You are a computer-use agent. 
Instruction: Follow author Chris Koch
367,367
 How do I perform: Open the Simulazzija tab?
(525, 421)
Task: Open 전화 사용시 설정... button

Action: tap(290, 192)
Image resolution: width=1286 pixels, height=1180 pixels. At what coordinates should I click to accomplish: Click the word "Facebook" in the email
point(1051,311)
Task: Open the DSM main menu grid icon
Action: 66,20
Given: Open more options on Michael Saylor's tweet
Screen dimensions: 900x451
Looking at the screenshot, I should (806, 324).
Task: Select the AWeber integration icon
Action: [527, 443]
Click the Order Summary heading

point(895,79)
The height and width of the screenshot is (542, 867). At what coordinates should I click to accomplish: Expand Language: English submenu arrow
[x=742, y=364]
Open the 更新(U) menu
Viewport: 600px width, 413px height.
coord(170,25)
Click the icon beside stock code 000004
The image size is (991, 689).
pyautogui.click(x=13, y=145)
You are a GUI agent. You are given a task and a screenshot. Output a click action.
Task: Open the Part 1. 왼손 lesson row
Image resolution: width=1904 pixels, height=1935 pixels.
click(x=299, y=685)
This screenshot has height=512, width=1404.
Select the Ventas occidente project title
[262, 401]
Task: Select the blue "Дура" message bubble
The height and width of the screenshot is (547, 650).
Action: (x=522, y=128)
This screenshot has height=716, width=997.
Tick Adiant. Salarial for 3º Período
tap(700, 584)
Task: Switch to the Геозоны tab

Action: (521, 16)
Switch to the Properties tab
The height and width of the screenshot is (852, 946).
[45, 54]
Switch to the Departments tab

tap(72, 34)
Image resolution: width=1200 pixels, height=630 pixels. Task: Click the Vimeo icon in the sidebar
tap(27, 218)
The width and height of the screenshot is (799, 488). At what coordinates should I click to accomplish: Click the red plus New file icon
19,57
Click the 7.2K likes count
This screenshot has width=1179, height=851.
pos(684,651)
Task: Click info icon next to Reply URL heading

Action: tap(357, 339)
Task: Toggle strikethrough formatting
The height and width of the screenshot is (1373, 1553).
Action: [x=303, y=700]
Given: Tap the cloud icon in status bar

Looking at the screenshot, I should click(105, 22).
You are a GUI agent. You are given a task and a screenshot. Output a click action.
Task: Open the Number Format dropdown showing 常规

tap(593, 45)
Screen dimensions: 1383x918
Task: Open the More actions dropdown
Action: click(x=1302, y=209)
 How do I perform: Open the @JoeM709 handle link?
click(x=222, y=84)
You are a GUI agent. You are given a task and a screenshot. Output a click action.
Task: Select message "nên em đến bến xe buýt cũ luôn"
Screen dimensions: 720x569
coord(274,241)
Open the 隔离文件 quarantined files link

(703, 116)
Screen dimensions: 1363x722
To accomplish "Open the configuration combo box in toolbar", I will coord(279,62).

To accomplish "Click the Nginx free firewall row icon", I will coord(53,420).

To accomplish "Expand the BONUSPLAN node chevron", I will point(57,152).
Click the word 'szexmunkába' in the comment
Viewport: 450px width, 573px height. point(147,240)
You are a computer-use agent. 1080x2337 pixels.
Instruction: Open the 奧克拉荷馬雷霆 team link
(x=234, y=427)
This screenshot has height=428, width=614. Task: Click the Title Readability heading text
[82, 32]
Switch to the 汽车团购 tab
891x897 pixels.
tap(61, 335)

* * * * * * * * *

Beginning at the first line above, repeat exactly until the line containing "Click the icon beside stock code 000004", which is included.

You are a computer-use agent. 
Instruction: Follow author Chris Koch
367,367
 How do I perform: Open the Simulazzija tab?
(525, 421)
Task: Open 전화 사용시 설정... button

Action: tap(290, 192)
Image resolution: width=1286 pixels, height=1180 pixels. At what coordinates should I click to accomplish: Click the word "Facebook" in the email
point(1051,311)
Task: Open the DSM main menu grid icon
Action: 66,20
Given: Open more options on Michael Saylor's tweet
Screen dimensions: 900x451
Looking at the screenshot, I should (806, 324).
Task: Select the AWeber integration icon
Action: [527, 443]
Click the Order Summary heading

point(895,79)
The height and width of the screenshot is (542, 867). At what coordinates should I click to accomplish: Expand Language: English submenu arrow
[x=742, y=364]
Open the 更新(U) menu
Viewport: 600px width, 413px height.
coord(170,25)
Click the icon beside stock code 000004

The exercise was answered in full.